Li et al. [6] introduced the ternary weight network TWNs neural network, and the weights are limited to +1, 0 and -1. The full-precision weights are converted into three-valued weights using the minimum principle of Euclidean distance. In addition, the ternary function based on the threshold is optimized to obtain a fast and simple approximate solution, and it is proved by experiments that the algorithm improves the image quality while maintaining high prediction performance and compression efficiency; TWNs is better than the recent The proposed network such as its binary precision counterpart is more expressive and effective. At the same time, TWNs can achieve a model compression rate of 16× or 32×, and also have a good compression effect in higher dimensions. Therefore, TWNs are a very potential image classification method based on deep learning. Standards from MNIST, CIFAR-10, and the large ImageNet dataset show that TWNs are only slightly below full precision, but much better than similar binary precision.

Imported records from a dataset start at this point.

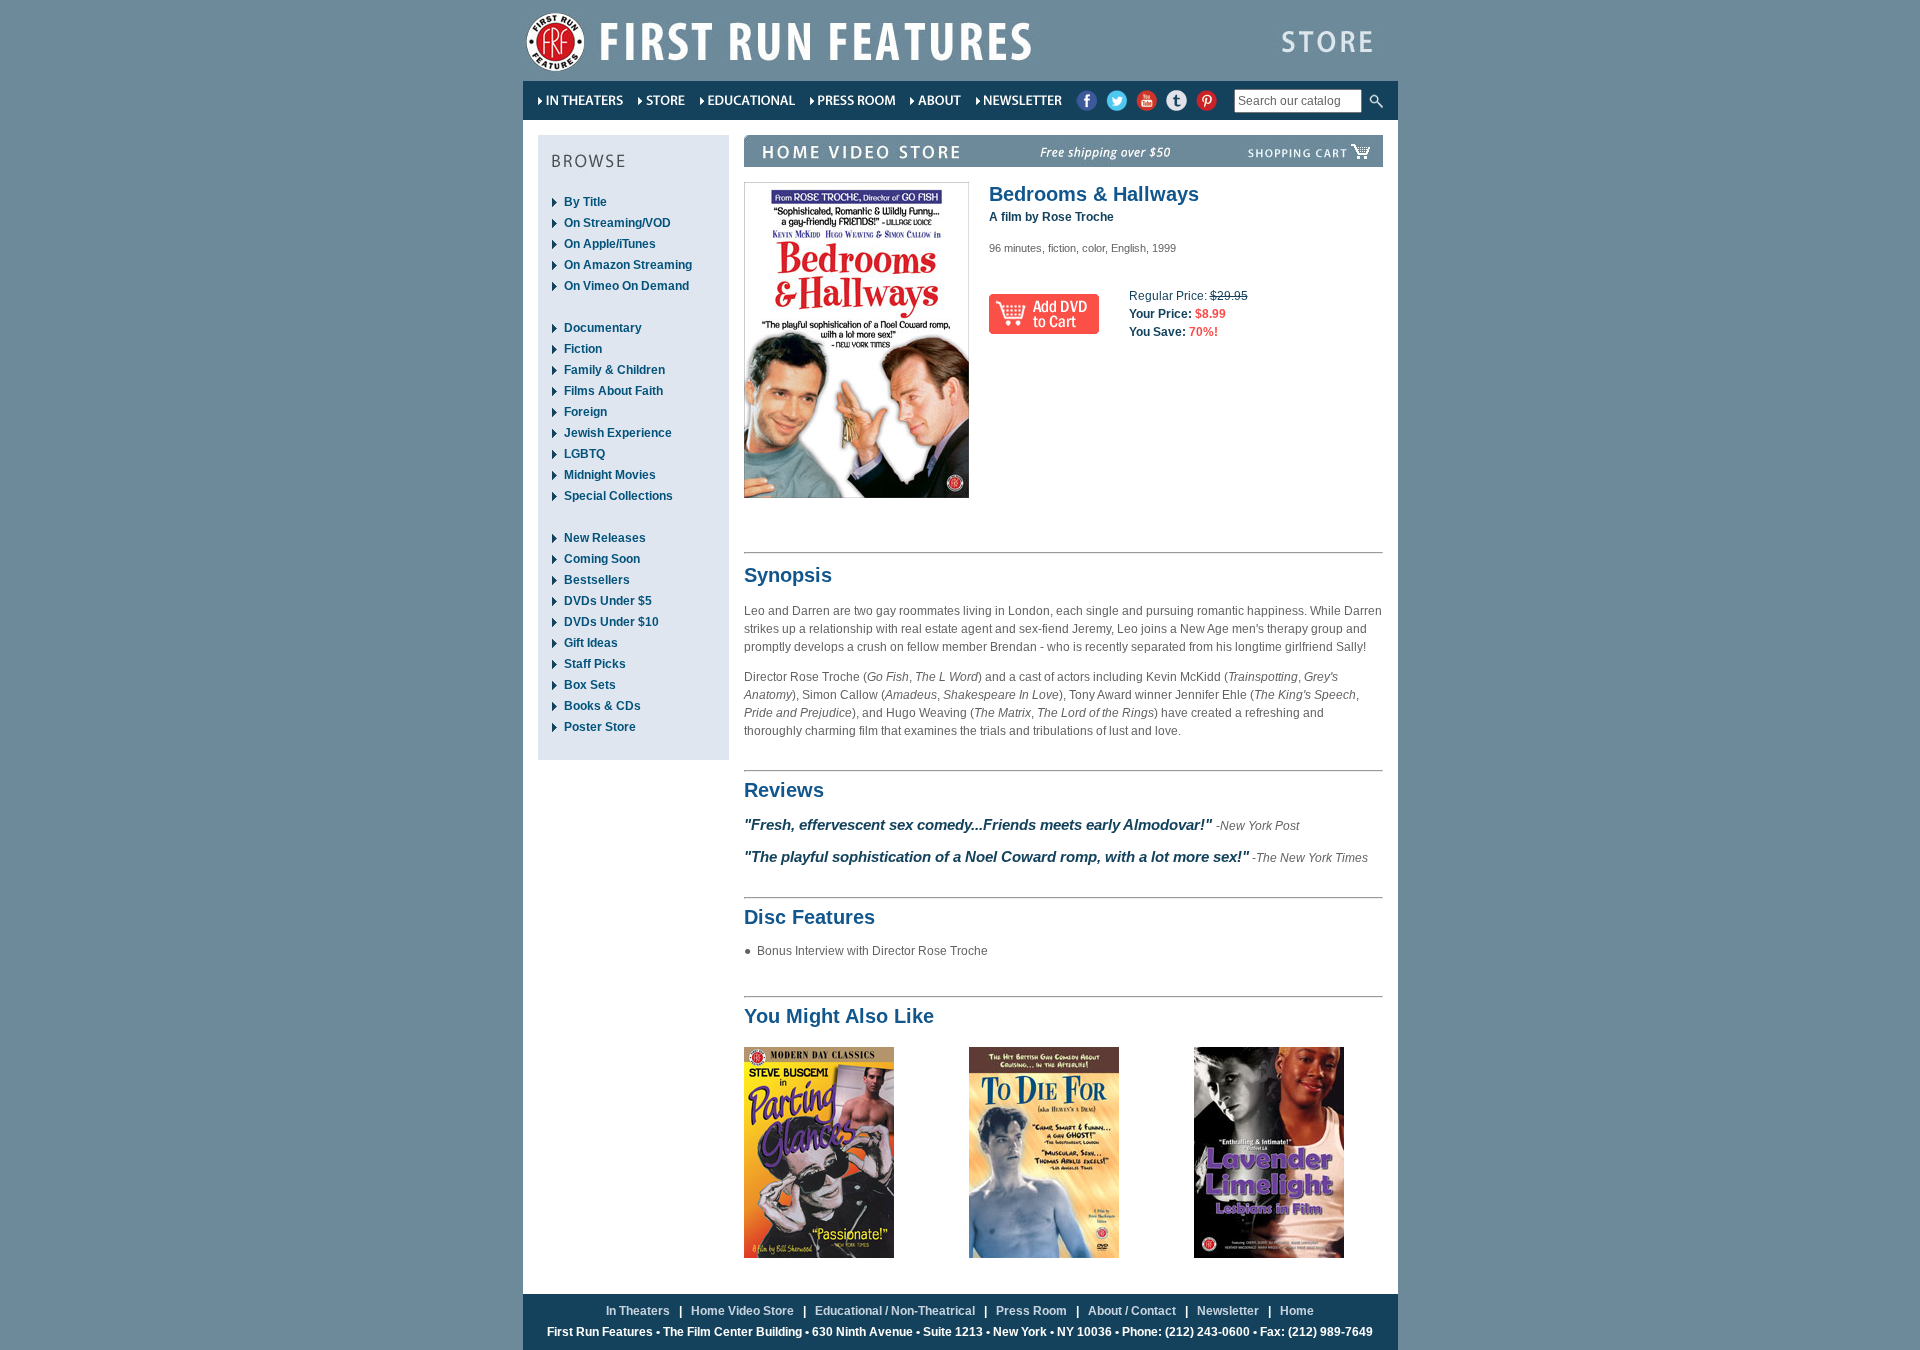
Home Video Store (742, 1311)
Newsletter (1228, 1311)
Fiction (583, 349)
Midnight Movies (610, 475)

Krishnamoorthi[7] proposed a method using nonlinear quantization, which quantizes both weight and input values ​​into unit8 types, and the bias in the activation function is quantized into unit32 bits. This method counts the range distribution of weights in each layer, non-linearly corresponds to each quantized weight, and also provides a weight quantization training network to ensure end-to-end accuracy.

 2.1.2 Weight substitution

Han et al. [8] used the k-means clustering algorithm to classify the weights, and continuously fine-tuned the weights to reduce the loss of precision. Classify according to the adjusted weights to get each center, then use the obtained center value to replace other values ​​of the class, and finally use Huffman coding to compress again. Chen [9] used the hash function to establish HashNet, which suggested quantizing and grouping the network weights before training, and sharing the weights within each group. The structure of HashNet is shown in Figure 3. In this method, the storage value is a hash index and a small amount of weight, which reduces a lot of storage consumption. Since a new algorithm is adopted to deal with the similarity measurement problem of the data set, the amount of calculation required to match the query results is also reduced. Experimental results show that the system can achieve good results, but this technique cannot save runtime memory and inference time, because hash maps are needed to retrieve shared weights.

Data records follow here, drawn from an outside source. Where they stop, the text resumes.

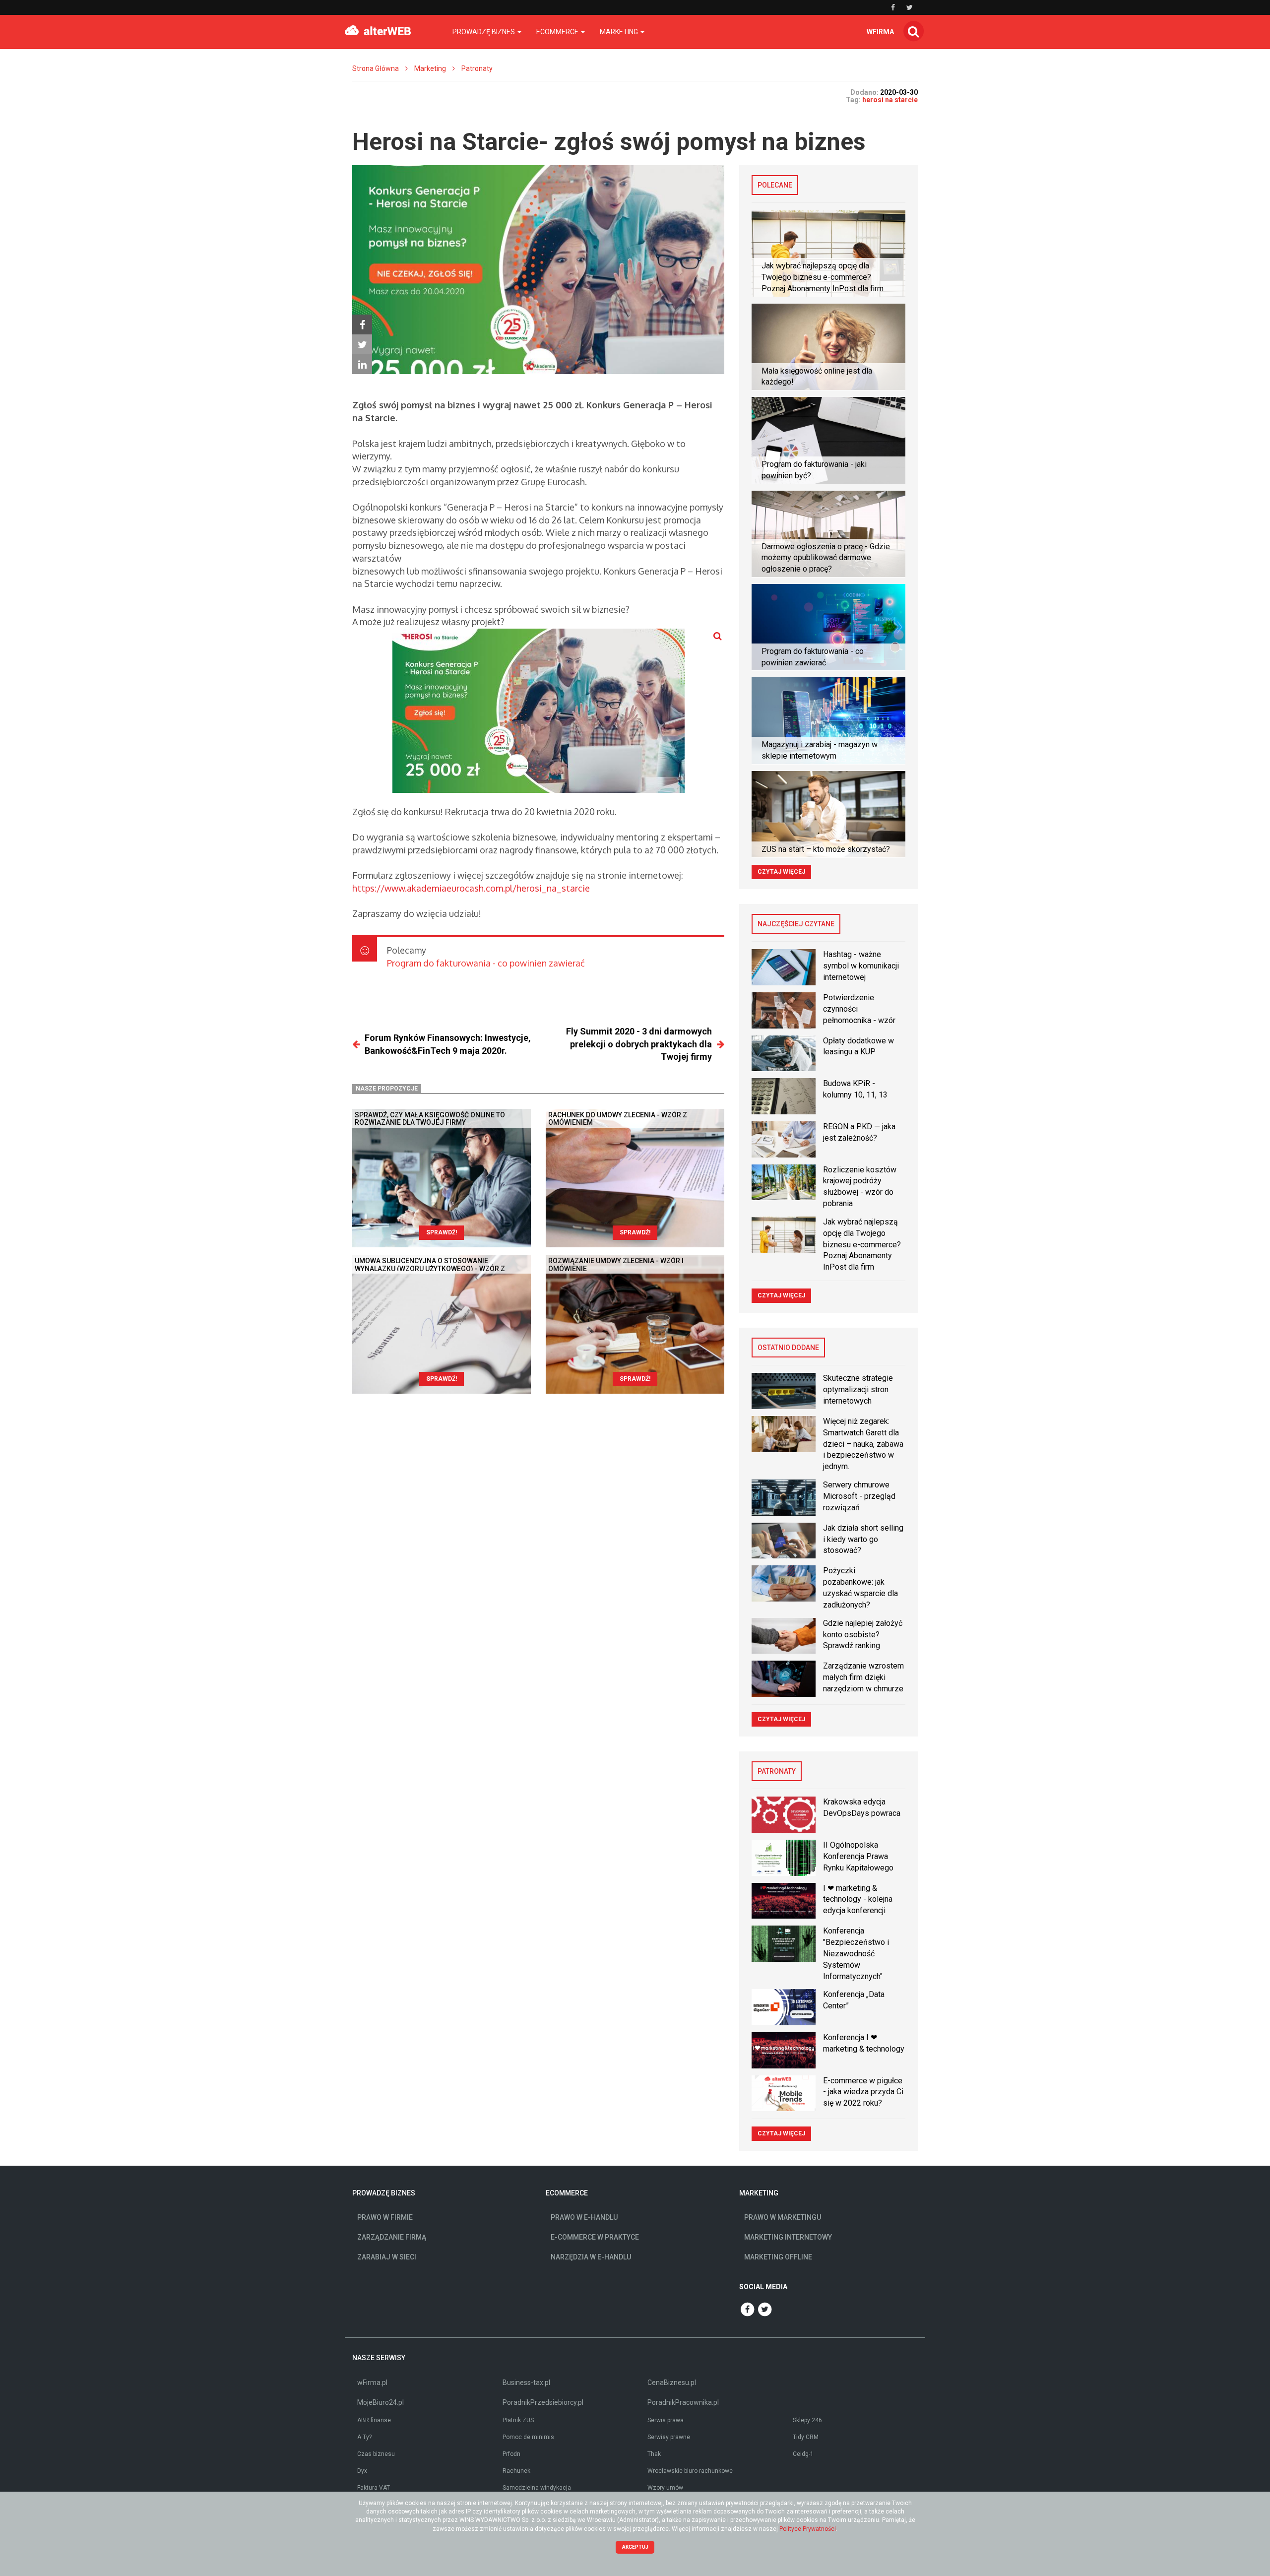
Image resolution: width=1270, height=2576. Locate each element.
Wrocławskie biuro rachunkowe (690, 2470)
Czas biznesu (376, 2453)
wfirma (880, 32)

Figure 3 Structure of HashNet

 2.1.3 Reduce computational complexity

Compared to the cheap addition operation, the computational complexity of the multiplication operation is much higher. The convolution widely used in deep neural networks happens to be cross-correlated, which is convenient for measuring the similarity between input features and convolution filters, but this involves a lot of multiplication between floating point values. Chen et al. [10] proposed adder networks (AdderNets) to replace these large-scale multiplications in deep neural networks, especially convolutional neural networks CNN (Convolutional Neural Network), to obtain less computational complexity and reduce computational costs . AdderNets uses the L1-norm distance between the filter and the input features as the output response, and proposes an adaptive learning rate strategy to enhance the training process of AdderNets according to the magnitude of the gradient of each neuron. AdderNets can achieve 74.9% Top-1 accuracy and 91.7% Top-5 accuracy using ResNet-50 on the ImageNet dataset without any multiplication in the convolutional layer.

2.2    Parameter pruning

The data volume of missile-borne images is large and complex, which is a huge test for the target recognition and classification network, so a powerful and robust network is required, and the embedded network deployment project requires a lighter network, and pruning can reduce the original robust network. Go to a lot of joins and calculations, and maintain considerable precision. The pruning mode is shown in Figure 4.

Figure 4 Pruning example

Pruning can be divided into unstructured pruning and structured pruning. Unstructured pruning is fine-grained pruning, that is, any "redundant" individual neuron weights can be removed to obtain a high compression rate, and the essence is to sparse the convolution kernel matrix. The schematic diagram of pruning granularity is shown in Fig. 5. However, the network structure after pruning is chaotic, and it is difficult to perform further operations, such as shifting instead of convolution, addition instead of multiplication, etc. The smallest unit of structured pruning is a set of parameters within the filter. By setting the evaluation factor for the filter or feature map, or even by deleting the entire filter or some channels, the network is "shrunk", allowing direct optimization of existing software / hardware for effective acceleration. But without a suitable optimization algorithm, the optimal solution cannot be guaranteed.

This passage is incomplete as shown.